THE RECORDS Start Marker

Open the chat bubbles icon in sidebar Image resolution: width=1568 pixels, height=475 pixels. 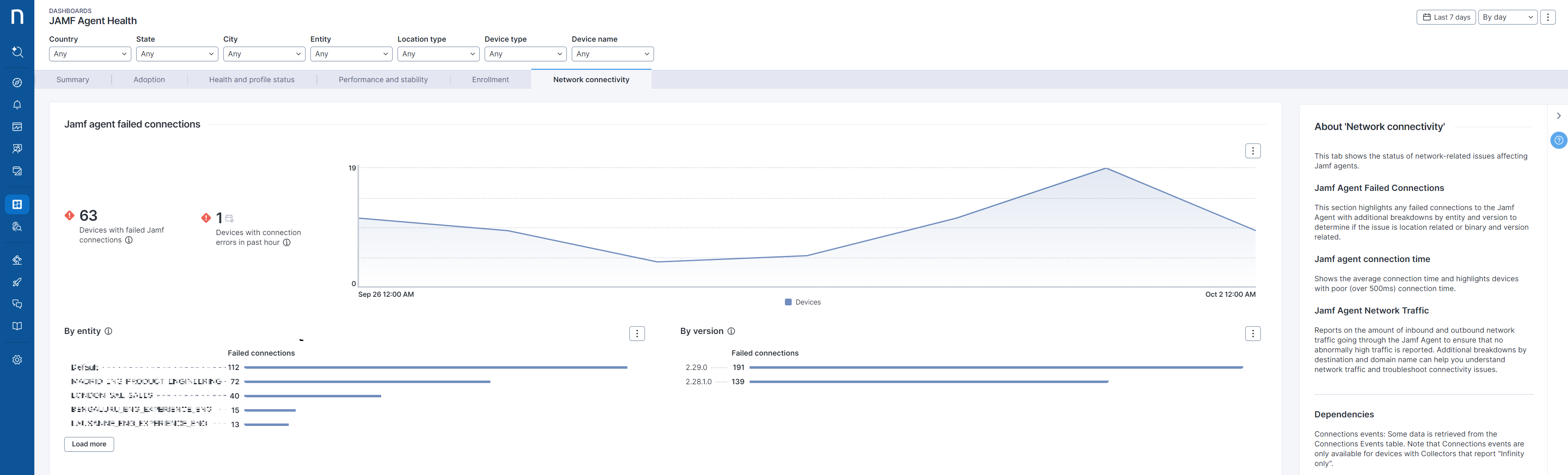coord(17,304)
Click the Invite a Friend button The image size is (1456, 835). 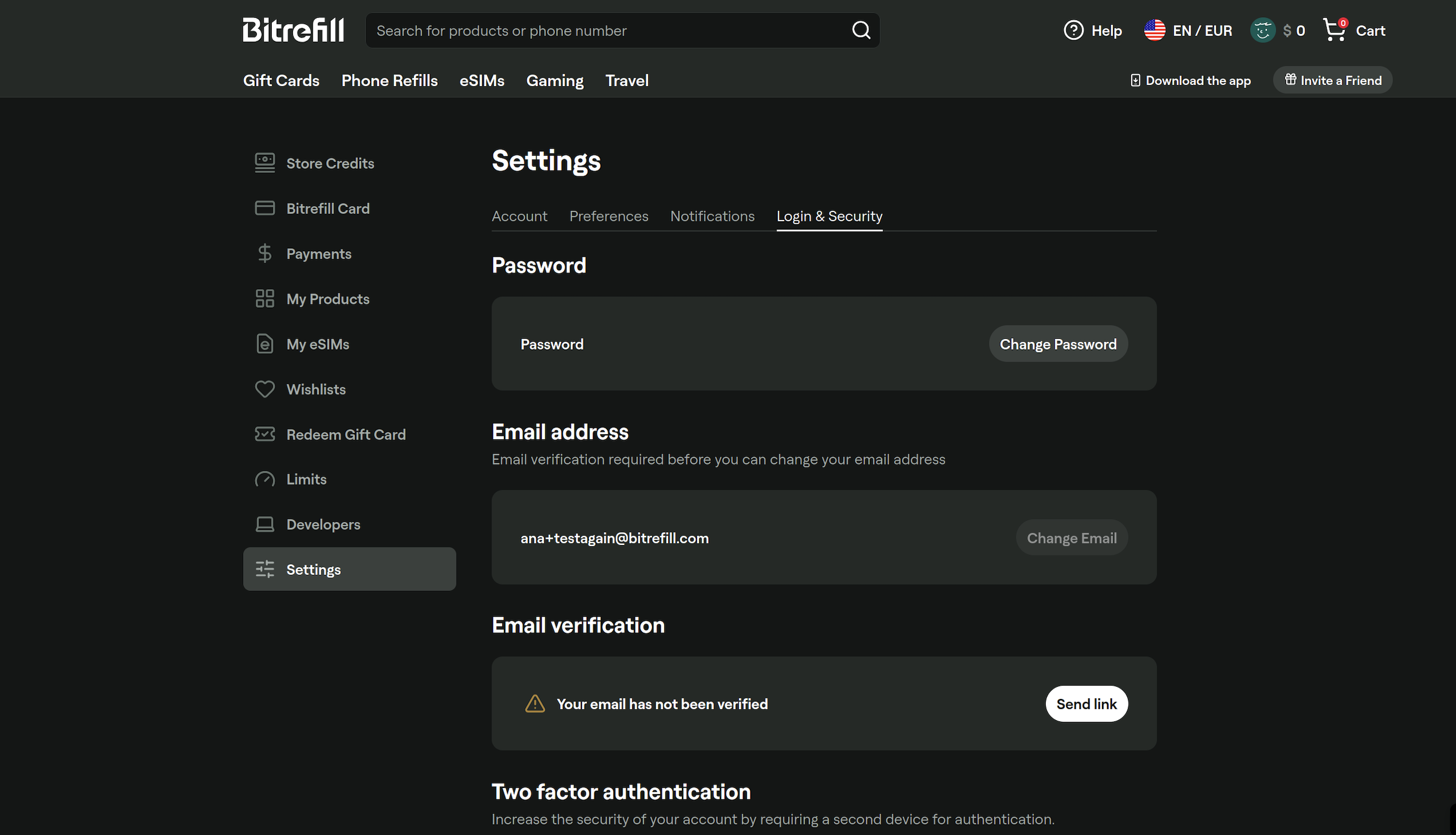pos(1332,80)

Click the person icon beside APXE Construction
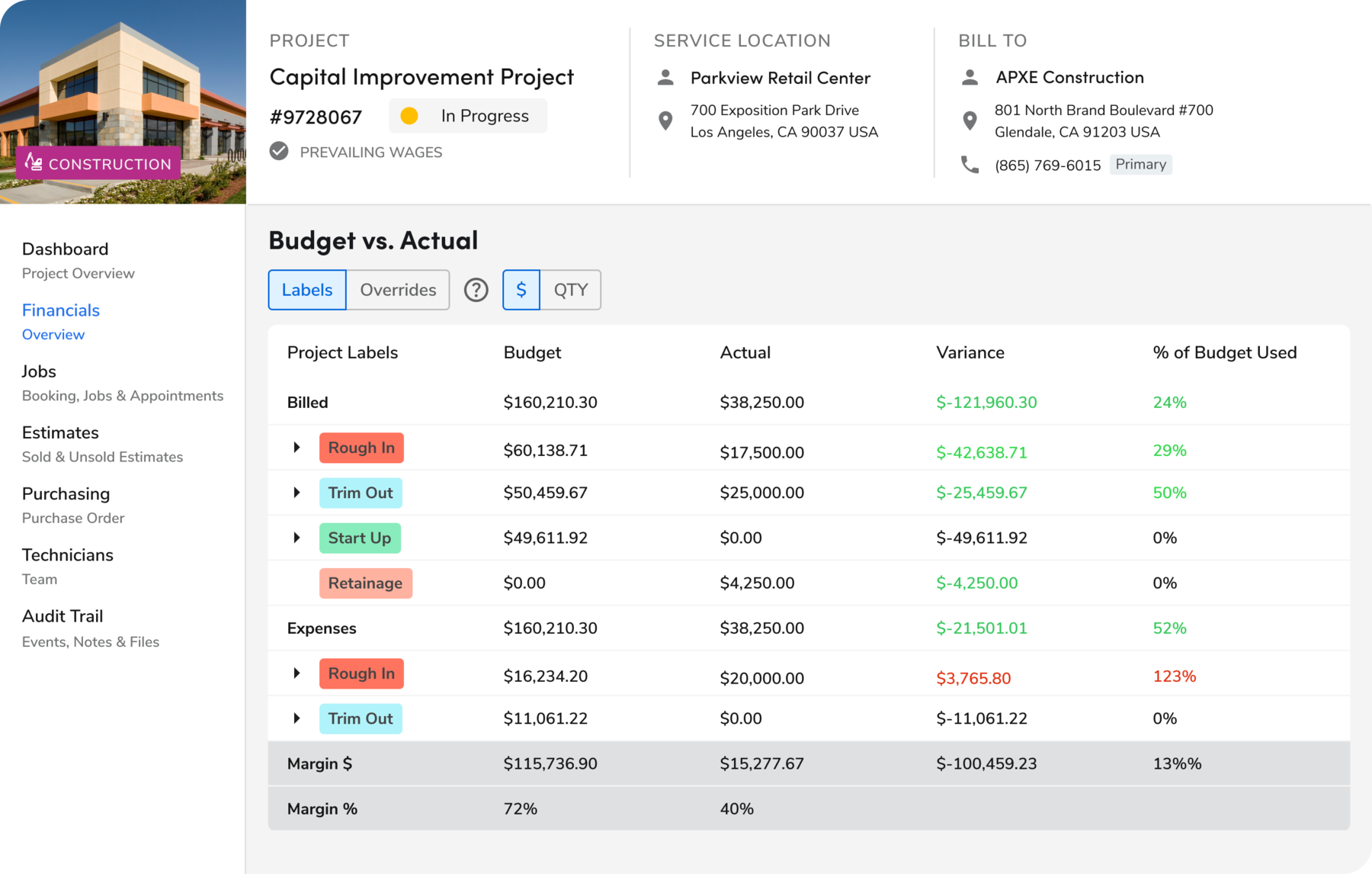[970, 76]
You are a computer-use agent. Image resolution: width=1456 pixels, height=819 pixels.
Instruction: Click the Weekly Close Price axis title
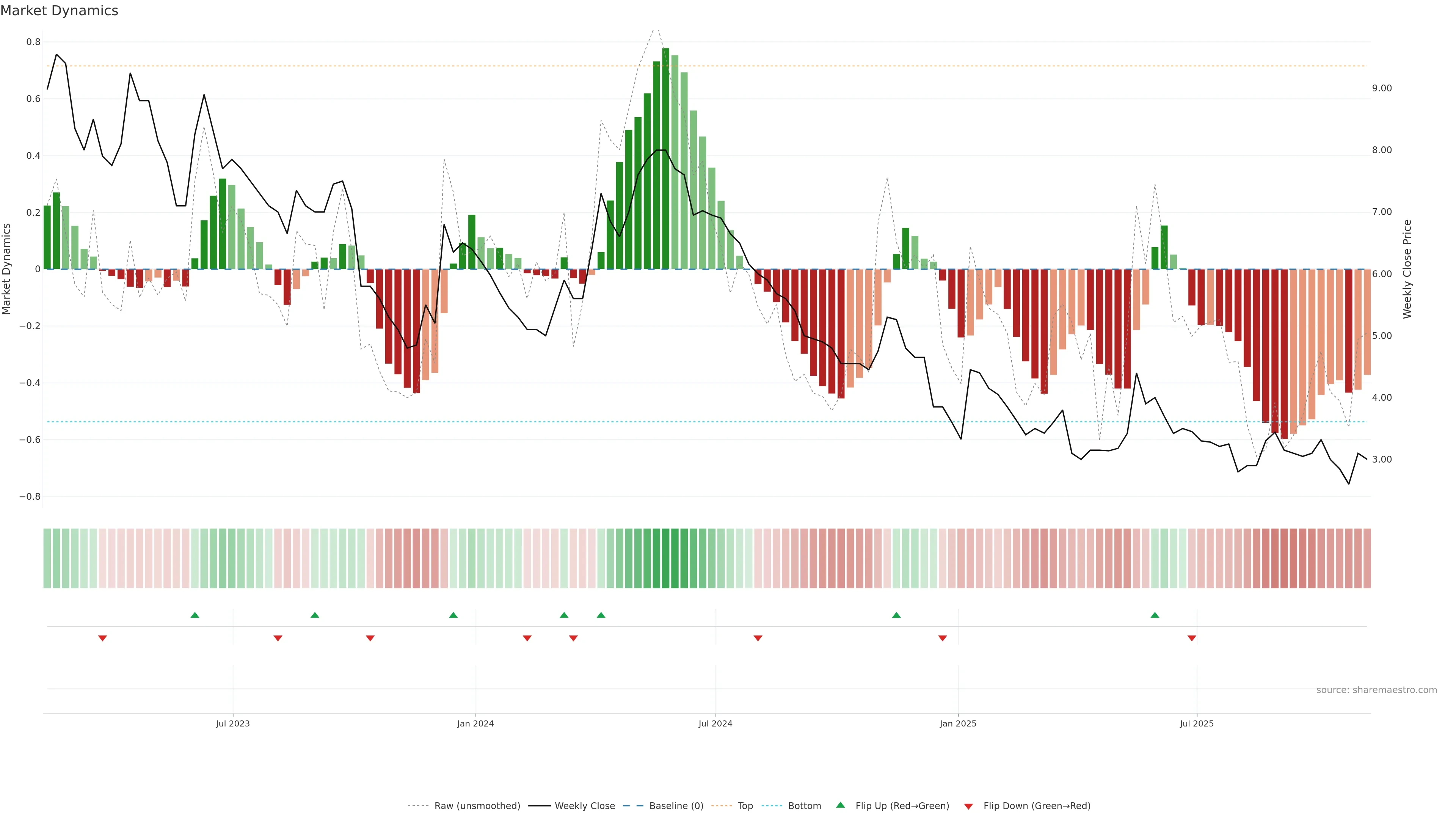(x=1407, y=269)
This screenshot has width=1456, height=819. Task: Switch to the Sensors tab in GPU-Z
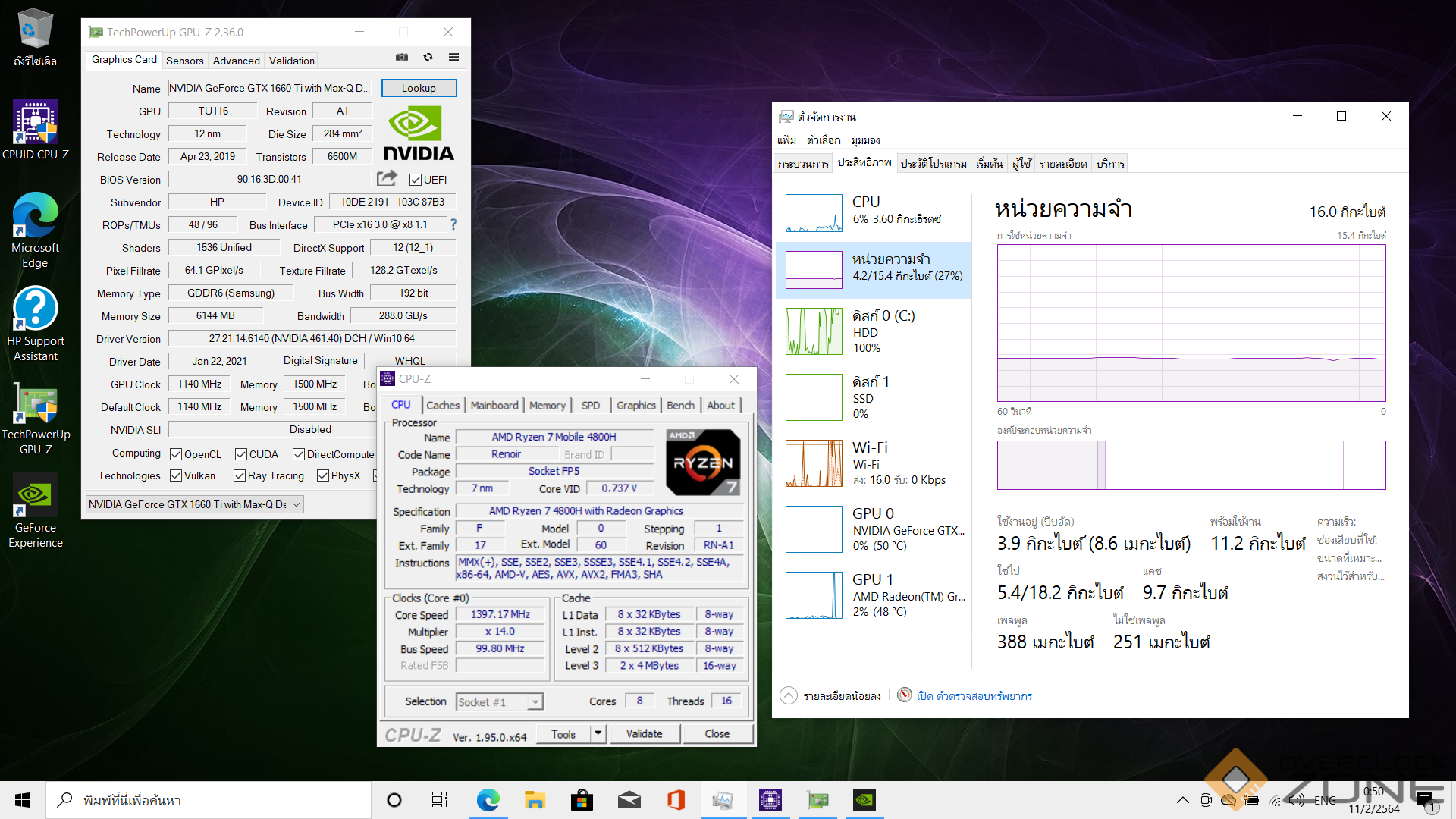184,61
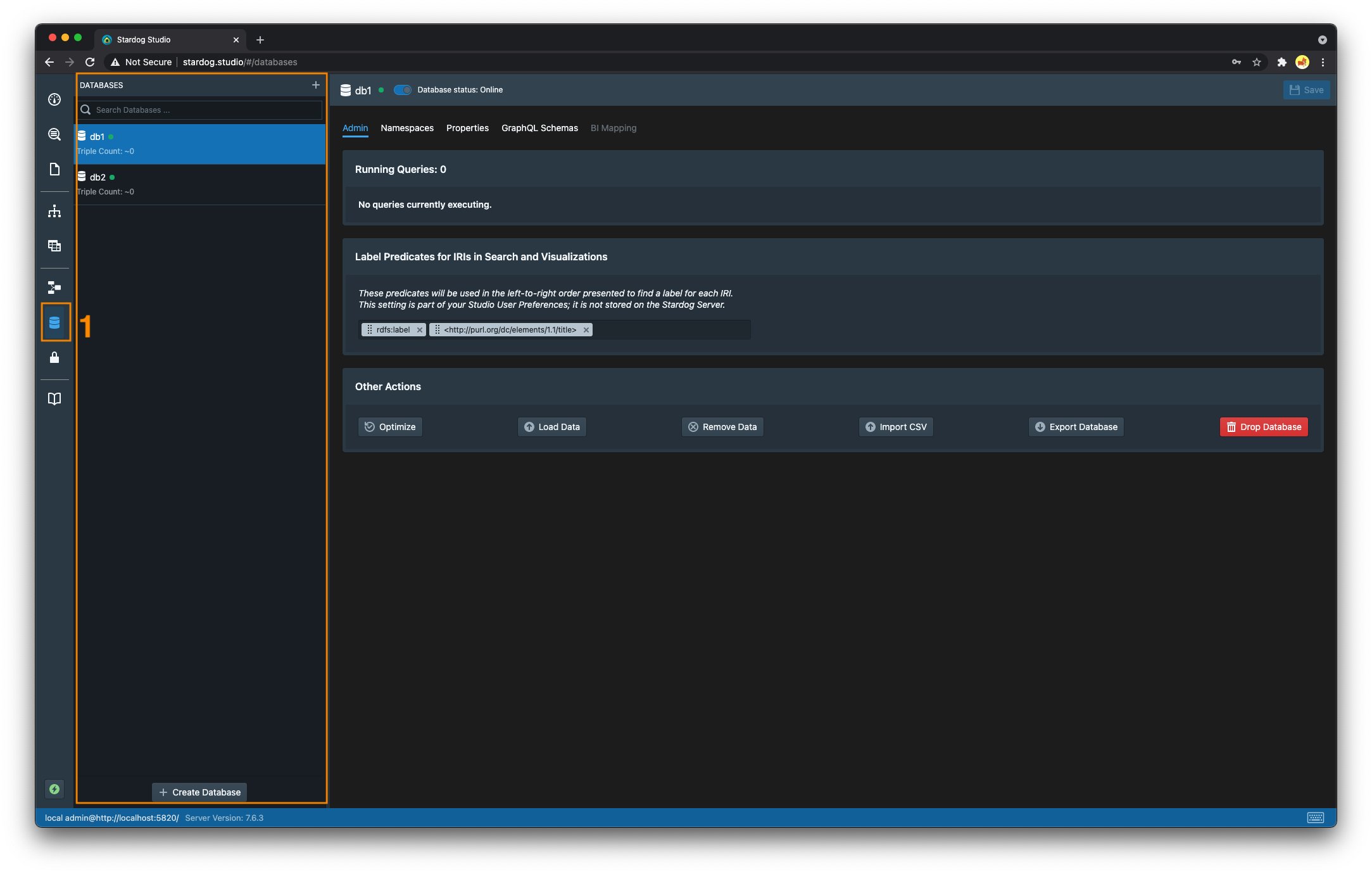This screenshot has width=1372, height=874.
Task: Click the Export Database button
Action: (1076, 427)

THE RECORDS End Marker

**EXERCISE:**
Output, exactly and without pictures, the lines above that run from the one containing "You are a computer-use" through the last line of the entries, inclusive.

**PROBLEM SOLUTION:**
You are a computer-use agent. Image resolution: width=1456 pixels, height=819 pixels.
Instruction: Click the Weekly Close Price axis title
(x=1407, y=269)
This screenshot has width=1456, height=819. Task: Switch to the Sensors tab in GPU-Z
184,61
This screenshot has width=1372, height=874.
Task: Click the Export Database button
Action: (1076, 427)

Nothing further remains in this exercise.